The 43,000-square-foot Globe Technical Center opened in 2008 at 5335 Market Street to house the theatre's scenic department and storage facility for props and costumes. The Center also serves as "an artistic hub in the community fostering the creation and implementation of new plays, performances, partnerships and training programs for and with area students, residents and artists."
Casting and creative team will be announced.
According to Globe's Street Lights production notes, "While fighting to save their high school music program from being shut down, the teenagers of Street Lights discover the power of music to unite their community and bring new hope to the residents of their troubled neighborhood. The talented singer and songwriter Dominique, her academically gifted brother Rocky and their beat-making DJ friend X-Ray use organizing techniques pioneered during the Civil Rights movement to help rally the people around them.

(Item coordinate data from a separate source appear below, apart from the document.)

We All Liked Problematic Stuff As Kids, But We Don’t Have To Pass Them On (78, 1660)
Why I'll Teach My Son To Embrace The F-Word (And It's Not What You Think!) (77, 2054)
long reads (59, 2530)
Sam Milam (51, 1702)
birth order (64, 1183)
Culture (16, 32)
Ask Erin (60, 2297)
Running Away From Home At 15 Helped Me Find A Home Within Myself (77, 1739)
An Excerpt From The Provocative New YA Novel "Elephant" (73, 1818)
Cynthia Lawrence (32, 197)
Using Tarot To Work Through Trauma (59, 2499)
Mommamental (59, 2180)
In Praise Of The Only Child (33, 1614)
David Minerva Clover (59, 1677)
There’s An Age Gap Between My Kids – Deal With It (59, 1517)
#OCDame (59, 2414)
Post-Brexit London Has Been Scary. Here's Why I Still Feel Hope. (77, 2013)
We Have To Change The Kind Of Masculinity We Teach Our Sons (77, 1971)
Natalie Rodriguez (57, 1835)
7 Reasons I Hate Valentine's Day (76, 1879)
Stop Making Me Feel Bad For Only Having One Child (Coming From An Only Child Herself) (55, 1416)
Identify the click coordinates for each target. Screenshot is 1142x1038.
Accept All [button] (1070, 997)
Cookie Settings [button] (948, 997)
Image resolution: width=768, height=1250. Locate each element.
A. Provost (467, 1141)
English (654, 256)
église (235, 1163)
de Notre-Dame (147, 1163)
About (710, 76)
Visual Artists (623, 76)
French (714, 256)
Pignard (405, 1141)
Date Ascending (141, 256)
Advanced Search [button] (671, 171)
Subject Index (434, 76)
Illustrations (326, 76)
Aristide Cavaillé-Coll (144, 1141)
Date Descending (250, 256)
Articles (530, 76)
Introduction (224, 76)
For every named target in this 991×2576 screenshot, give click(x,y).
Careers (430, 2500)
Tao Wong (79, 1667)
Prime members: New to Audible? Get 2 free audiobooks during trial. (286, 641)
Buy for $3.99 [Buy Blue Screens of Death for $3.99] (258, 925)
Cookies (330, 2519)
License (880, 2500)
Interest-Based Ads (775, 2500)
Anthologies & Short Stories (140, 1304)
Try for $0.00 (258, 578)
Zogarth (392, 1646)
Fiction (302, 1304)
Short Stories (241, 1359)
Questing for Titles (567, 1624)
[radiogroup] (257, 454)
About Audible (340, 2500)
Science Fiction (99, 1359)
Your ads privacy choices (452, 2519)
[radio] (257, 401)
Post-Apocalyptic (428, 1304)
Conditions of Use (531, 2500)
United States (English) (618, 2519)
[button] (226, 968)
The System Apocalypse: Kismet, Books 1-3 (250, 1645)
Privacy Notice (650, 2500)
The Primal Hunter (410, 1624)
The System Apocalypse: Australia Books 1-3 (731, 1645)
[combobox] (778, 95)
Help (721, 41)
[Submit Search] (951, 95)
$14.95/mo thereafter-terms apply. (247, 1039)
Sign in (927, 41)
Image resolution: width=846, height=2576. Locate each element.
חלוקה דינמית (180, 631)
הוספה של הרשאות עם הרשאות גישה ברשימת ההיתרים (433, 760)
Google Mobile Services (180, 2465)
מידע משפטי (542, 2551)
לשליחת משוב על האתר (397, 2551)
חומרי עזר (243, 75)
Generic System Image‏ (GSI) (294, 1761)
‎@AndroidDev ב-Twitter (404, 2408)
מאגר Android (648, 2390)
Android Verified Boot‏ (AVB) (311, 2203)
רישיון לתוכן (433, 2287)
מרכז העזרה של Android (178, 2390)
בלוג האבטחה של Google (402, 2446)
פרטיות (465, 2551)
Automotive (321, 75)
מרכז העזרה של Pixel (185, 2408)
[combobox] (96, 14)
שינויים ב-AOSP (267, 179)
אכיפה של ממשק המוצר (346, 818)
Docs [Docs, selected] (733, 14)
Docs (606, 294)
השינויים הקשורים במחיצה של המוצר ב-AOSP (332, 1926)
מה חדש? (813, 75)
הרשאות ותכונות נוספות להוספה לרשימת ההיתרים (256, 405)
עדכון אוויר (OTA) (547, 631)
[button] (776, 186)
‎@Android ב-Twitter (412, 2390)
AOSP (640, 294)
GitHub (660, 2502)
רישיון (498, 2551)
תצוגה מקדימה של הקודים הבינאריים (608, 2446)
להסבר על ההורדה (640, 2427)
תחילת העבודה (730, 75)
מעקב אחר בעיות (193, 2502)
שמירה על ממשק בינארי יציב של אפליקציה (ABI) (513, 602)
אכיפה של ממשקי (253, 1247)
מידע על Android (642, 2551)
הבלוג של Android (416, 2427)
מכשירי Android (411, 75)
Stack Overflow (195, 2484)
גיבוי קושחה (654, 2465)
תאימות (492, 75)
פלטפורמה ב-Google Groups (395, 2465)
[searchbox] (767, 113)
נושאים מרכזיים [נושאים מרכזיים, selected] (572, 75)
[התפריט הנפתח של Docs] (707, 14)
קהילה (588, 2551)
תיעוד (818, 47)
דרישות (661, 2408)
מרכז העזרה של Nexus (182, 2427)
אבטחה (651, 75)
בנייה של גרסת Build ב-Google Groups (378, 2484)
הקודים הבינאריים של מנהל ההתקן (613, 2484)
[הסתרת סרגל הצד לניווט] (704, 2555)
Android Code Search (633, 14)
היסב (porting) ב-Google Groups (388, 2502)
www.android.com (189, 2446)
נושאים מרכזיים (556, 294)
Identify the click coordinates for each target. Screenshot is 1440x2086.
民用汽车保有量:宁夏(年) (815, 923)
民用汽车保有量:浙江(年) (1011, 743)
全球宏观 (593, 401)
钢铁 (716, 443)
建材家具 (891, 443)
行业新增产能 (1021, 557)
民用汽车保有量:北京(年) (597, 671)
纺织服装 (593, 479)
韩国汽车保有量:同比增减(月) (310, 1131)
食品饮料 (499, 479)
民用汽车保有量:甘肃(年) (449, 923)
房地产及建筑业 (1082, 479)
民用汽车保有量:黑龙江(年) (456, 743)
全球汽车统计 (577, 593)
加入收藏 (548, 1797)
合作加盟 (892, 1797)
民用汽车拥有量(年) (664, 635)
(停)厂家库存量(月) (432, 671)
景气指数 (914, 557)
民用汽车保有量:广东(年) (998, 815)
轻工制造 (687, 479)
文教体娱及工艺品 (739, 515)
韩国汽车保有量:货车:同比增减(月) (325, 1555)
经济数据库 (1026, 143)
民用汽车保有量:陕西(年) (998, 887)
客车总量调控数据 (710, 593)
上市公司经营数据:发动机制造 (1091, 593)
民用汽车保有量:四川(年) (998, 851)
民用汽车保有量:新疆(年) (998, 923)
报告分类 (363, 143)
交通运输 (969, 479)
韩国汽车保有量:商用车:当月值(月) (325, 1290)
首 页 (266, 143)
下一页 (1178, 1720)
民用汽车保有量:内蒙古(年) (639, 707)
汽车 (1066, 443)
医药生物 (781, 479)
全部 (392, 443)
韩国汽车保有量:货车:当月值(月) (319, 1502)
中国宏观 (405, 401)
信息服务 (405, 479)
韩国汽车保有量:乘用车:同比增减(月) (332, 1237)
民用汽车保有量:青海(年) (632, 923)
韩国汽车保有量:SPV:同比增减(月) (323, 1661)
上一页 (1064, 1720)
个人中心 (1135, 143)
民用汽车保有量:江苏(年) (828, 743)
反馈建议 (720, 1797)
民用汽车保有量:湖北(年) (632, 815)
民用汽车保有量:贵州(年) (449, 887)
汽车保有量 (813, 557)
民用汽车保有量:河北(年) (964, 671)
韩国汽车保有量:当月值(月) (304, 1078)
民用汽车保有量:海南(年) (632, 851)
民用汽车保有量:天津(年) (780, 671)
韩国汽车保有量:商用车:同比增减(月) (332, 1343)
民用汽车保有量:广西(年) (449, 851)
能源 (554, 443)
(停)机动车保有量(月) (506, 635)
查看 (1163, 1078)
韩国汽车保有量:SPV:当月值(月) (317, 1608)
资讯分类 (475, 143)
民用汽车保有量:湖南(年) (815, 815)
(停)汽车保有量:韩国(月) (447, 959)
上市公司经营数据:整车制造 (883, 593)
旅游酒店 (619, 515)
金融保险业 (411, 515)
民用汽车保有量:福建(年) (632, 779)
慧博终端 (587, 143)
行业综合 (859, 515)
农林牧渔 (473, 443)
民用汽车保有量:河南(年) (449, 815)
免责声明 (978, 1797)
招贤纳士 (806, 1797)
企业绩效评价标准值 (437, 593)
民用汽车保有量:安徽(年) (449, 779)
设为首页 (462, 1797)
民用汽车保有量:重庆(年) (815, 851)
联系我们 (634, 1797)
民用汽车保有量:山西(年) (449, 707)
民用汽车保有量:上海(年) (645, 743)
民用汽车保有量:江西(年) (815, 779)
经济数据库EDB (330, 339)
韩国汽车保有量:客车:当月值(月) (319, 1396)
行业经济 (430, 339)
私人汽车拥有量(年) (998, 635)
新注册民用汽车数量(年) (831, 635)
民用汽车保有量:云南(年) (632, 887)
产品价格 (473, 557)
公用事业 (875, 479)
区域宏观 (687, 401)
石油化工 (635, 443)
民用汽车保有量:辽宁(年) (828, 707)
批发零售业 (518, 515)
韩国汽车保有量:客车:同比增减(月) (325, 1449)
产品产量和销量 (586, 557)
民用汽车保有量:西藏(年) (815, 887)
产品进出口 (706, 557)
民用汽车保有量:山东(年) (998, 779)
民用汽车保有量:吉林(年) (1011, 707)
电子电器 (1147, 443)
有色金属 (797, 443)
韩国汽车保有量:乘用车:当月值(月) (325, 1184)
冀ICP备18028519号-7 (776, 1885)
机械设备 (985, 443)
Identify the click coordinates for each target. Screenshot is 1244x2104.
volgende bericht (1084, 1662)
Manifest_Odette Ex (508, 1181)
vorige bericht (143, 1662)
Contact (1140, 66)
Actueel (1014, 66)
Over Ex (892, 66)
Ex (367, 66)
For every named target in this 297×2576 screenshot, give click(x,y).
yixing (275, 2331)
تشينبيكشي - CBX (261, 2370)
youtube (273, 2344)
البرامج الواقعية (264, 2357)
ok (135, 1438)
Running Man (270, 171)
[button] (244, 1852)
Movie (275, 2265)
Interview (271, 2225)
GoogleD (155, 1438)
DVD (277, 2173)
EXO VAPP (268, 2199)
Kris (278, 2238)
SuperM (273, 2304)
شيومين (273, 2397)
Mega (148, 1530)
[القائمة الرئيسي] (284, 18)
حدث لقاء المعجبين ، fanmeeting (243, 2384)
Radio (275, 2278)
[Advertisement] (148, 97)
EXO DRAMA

When Dominique begins to fall in love with Damon, a local drug dealer with a Robin Hood streak, she must choose between accepting the hard realities of the world she lives in or try to change her neighborhood for the better."
Writer Drymala is the primary composer and original book writer for the satirical musical White Noise, which received its premiere at the 2006 NYMF and received a Summer Theater Award for Outstanding Score that year. White Noise was subsequently optioned for Broadway, and was recently mounted in New Orleans as a tryout for the Broadway production. In 2003-04, he was the primary speechwriter on Gov. Howard Dean's presidential campaign where he wrote a feature-length article in Vanity Fair magazine on poverty in America on behalf of Gov. Dean, as well as writing a speech on race relations that was hailed by The Black Commentator magazine as "the most important statement on race in American politics by a mainstream white politician in nearly 40 years."
He performs indie folk/country under the name Blueyed Son around Brooklyn and Manhattan.